■ **PAGE EXCERPT**:
Allen Jones: American Painting was about the flat surface; in formal terms a Lichtenstein is as flat as an Ellsworth Kelly. To counter the illusionistic depth implied in my pictures, I fixed shelves or steps to them. Another way of addressing this issue was to make a picture using several canvases. I joined three together to make a nine-foot-high figure called Perfect Match.

With this picture, Project for Fifteen Foot Woman, I got carried away with the scale before realising it would make a fifteen-foot figure that I would not have been able to fit into my studio, so she remained a “project.”

Allen Jones, Perfect Match, 1966-97, oil on canvas, Museum Ludwig, Cologne. © Allen Jones. Image: Rheinisches Bildarchiv Köln.

JL: Can you tell us about the Arthur Tooth exhibition and your relationship with Tooth?

AJ: Peter Cochrane, a Director at Tooth’s gallery, saw my work in a student exhibition—the Young Contemporaries, 1961. It was after my first year at the Royal College of Art. He brought the collector E. J. Power to see me and offered me a four-year exclusive contract. Tooth represented Stanley Spencer and Matthew Smith, but Peter was more interested in the avant-garde and signed up R. B. Kitaj before the latter was approached by Marlborough Gallery.

■ **SOURCE MATERIAL**:
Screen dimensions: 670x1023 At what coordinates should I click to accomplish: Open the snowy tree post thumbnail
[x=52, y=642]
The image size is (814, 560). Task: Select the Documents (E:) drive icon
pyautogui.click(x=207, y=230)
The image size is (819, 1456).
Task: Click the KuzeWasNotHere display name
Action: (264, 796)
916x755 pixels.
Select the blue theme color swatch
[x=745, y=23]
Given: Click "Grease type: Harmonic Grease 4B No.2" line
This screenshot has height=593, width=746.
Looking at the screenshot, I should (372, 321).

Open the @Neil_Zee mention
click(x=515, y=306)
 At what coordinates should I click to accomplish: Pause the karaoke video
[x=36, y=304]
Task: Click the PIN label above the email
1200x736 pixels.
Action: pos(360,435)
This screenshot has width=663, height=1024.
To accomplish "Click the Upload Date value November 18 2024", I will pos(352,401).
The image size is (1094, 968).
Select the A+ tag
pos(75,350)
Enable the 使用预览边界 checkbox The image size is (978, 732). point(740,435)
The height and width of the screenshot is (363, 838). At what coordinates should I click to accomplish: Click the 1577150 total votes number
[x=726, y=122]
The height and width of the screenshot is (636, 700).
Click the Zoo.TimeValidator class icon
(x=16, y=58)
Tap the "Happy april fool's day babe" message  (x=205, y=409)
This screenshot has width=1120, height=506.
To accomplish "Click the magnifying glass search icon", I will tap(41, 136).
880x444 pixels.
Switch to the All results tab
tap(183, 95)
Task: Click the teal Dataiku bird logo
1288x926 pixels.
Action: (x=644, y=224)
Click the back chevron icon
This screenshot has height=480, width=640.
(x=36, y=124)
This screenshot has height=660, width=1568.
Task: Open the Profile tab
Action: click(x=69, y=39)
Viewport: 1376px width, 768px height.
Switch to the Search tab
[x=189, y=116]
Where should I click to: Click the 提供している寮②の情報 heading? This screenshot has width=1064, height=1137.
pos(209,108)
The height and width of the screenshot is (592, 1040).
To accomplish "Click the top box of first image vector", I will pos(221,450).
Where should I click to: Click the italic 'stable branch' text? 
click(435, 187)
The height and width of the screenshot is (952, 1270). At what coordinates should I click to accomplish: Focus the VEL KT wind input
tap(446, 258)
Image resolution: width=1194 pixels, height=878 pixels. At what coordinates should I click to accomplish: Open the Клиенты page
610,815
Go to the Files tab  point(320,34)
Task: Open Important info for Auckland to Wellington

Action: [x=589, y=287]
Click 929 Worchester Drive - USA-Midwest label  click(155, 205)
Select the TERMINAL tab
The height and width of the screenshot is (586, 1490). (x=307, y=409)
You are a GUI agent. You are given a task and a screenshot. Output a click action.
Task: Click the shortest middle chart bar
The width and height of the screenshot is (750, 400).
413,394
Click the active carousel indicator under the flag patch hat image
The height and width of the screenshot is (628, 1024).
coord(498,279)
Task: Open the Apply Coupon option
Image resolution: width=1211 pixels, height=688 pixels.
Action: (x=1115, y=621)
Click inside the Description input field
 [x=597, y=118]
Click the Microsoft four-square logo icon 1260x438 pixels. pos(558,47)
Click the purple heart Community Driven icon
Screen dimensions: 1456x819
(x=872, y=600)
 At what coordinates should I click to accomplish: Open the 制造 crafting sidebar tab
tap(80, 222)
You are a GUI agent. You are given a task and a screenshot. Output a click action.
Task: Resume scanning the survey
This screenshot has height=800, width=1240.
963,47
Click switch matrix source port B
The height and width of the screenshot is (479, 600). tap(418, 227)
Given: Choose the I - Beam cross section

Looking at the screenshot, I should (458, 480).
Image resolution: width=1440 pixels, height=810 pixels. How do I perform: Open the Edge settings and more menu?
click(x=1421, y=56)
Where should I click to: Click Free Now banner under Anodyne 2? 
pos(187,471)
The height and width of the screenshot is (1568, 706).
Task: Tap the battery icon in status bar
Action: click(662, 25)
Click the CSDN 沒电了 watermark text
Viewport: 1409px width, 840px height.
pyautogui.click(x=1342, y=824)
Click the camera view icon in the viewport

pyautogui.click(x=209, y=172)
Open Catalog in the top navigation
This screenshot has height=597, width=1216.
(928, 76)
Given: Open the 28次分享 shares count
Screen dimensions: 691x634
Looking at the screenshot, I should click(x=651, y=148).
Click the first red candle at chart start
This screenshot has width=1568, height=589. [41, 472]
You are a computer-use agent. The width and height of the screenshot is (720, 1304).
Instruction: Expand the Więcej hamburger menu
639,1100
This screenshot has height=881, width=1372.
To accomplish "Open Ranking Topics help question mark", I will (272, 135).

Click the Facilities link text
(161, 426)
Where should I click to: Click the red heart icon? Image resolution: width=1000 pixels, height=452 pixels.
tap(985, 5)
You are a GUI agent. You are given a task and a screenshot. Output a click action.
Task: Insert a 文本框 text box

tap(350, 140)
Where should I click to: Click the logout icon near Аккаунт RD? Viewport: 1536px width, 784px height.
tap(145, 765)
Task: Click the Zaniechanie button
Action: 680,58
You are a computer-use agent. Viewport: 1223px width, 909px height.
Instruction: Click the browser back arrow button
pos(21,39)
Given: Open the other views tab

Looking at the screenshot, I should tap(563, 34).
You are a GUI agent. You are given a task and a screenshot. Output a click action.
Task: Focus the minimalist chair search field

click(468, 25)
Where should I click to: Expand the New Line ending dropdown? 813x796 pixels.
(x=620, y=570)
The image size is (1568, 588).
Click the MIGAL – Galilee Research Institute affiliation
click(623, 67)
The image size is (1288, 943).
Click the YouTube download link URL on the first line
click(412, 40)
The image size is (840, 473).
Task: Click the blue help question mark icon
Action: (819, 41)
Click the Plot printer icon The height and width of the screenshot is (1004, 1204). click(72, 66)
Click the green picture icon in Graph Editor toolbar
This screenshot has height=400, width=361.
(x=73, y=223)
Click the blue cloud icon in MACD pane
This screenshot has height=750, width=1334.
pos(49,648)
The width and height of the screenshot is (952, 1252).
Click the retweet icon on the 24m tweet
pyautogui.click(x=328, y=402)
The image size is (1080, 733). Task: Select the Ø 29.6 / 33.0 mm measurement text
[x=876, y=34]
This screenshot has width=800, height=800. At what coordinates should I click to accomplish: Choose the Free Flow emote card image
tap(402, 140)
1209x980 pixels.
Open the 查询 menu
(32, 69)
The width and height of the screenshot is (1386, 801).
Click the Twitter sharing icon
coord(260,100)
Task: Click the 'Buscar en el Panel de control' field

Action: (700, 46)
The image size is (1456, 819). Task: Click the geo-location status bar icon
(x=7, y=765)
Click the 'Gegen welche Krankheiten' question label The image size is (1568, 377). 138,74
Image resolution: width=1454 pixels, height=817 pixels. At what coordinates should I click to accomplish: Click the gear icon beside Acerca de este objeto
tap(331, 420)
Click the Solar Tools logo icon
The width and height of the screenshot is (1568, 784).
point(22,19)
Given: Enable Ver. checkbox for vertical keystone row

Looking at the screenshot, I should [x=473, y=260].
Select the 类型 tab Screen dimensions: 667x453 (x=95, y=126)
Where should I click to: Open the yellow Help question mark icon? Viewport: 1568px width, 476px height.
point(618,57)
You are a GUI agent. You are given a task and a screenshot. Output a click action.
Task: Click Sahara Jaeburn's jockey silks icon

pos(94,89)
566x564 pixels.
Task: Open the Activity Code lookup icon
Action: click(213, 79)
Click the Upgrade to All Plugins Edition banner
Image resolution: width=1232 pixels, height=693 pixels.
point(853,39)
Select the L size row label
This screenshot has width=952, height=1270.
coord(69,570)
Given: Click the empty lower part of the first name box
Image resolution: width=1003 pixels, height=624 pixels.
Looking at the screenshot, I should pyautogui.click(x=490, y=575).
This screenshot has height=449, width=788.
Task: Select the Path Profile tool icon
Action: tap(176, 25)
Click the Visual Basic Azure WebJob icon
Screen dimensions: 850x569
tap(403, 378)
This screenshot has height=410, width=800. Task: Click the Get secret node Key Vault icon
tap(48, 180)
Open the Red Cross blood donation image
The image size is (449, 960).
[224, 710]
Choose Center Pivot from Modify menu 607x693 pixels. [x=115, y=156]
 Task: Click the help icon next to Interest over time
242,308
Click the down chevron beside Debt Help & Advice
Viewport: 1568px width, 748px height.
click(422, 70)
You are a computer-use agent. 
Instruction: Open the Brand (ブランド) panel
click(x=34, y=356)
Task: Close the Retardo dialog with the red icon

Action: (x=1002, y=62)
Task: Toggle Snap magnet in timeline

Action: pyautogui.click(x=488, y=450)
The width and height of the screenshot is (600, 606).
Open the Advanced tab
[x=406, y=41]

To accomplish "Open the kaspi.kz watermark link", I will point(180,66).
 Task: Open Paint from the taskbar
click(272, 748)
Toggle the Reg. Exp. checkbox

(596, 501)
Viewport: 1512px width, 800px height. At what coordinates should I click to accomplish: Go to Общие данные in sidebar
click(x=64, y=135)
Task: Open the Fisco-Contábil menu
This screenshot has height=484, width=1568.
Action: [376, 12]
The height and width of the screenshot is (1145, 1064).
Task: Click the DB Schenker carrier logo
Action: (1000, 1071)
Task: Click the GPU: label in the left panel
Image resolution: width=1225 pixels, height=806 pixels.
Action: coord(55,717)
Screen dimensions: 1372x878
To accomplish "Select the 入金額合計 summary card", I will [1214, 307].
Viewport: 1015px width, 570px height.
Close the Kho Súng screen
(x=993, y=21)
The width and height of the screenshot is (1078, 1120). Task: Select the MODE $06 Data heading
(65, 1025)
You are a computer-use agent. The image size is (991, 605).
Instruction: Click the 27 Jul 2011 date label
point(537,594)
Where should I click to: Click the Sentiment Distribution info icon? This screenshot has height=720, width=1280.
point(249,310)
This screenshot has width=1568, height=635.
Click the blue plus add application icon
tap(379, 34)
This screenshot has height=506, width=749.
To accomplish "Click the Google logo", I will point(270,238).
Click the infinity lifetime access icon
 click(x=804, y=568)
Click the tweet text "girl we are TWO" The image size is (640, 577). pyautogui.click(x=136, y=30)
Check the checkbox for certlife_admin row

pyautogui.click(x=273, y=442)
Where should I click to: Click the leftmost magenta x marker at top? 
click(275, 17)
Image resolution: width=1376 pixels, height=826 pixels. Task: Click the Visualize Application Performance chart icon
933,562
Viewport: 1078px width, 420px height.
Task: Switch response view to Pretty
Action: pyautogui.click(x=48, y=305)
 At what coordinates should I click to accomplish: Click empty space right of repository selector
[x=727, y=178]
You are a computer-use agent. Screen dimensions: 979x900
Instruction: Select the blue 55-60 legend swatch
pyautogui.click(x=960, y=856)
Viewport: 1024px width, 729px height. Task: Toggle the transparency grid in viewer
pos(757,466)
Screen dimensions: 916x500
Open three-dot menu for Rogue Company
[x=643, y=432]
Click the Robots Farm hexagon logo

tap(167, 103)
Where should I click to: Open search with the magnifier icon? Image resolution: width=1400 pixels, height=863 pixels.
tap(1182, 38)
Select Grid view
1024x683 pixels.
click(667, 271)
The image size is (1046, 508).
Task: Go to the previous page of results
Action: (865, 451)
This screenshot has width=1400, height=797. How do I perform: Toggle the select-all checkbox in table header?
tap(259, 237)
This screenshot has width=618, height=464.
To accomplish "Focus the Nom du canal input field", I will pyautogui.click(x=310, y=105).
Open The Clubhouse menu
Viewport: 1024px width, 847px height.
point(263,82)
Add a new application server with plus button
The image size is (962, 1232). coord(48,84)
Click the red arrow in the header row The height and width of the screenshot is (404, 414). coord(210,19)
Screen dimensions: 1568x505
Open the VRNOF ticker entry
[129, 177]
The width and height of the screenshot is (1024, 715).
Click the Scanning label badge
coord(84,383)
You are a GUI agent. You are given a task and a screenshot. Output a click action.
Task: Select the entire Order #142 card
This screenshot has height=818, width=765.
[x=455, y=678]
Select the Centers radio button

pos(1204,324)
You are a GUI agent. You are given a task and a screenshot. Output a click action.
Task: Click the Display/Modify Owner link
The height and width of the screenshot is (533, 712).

■ **WHAT YOU NEED TO DO**:
- A) In the Allen Jones interview, who saw Jones's work at the Young Contemporaries exhibition in 1961?
- B) Duplicate everything in the Allen Jones interview from "Allen Jones, Perfect" down to "by Marlborough Gallery.".
- C) Pick up the Allen Jones interview after its last sentence and continue it.

■ **RESPONSES TO THE EXERCISE**:
- A) Peter Cochrane, a Director at Tooth's gallery.

- B)
Allen Jones, Perfect Match, 1966-97, oil on canvas, Museum Ludwig, Cologne. © Allen Jones. Image: Rheinisches Bildarchiv Köln.

JL: Can you tell us about the Arthur Tooth exhibition and your relationship with Tooth?

AJ: Peter Cochrane, a Director at Tooth’s gallery, saw my work in a student exhibition—the Young Contemporaries, 1961. It was after my first year at the Royal College of Art. He brought the collector E. J. Power to see me and offered me a four-year exclusive contract. Tooth represented Stanley Spencer and Matthew Smith, but Peter was more interested in the avant-garde and signed up R. B. Kitaj before the latter was approached by Marlborough Gallery.

- C)
Peter was one of the first people in the UK to buy American Pop Art and was an eccentric and avid collector. I remember, along with Peter Phillips and Peter Blake, sitting around Cochran’s table in St. John’s Wood, reminiscent of the headmaster’s study, looking at black and white photographs of his recent purchases in New York. Lichtenstein’s pedal can diptych, Jim Dine’s large black-tie painting, and a dish of Oldenburg cookies. It was all very new and all very exciting.

 

JL: I understand you have a funny story about the catalogue, which was produced unbound for the exhibition.

AJ: Peter’s spirit for innovation stopped short of the catalogue I designed with John McConnell, who would later become a Pentagram partner. Rather than stapled pages, it was a loose-leaf folder that would allow the recipient to pin favourite image to the wall or stick them in a book. The cover contained a transfer—a decal of a leg in a spiral that could be affixed to a car windshield or perhaps the refrigerator. Peter held it with disdain, allowing the loose leaves to fall upon the ground. He tut-tutted and said no more. To meet the printer’s deadline, Project for Fifteen Foot Woman was photographed unfinished and exhibited in its current state.

The present work photographed in an unfinished state, illustrated in the catalogue and published on the occasion of the Allen Jones exhibition 27 June - 15 July 1967 at Arthur Tooth & Sons Ltd, London. © Allen Jones.

JL: In the 1970s and 1980s, there seems to be a return to creating works that are distinctly paintings and distinctly sculptures including very large outdoor works. What was the most challenging project you undertook?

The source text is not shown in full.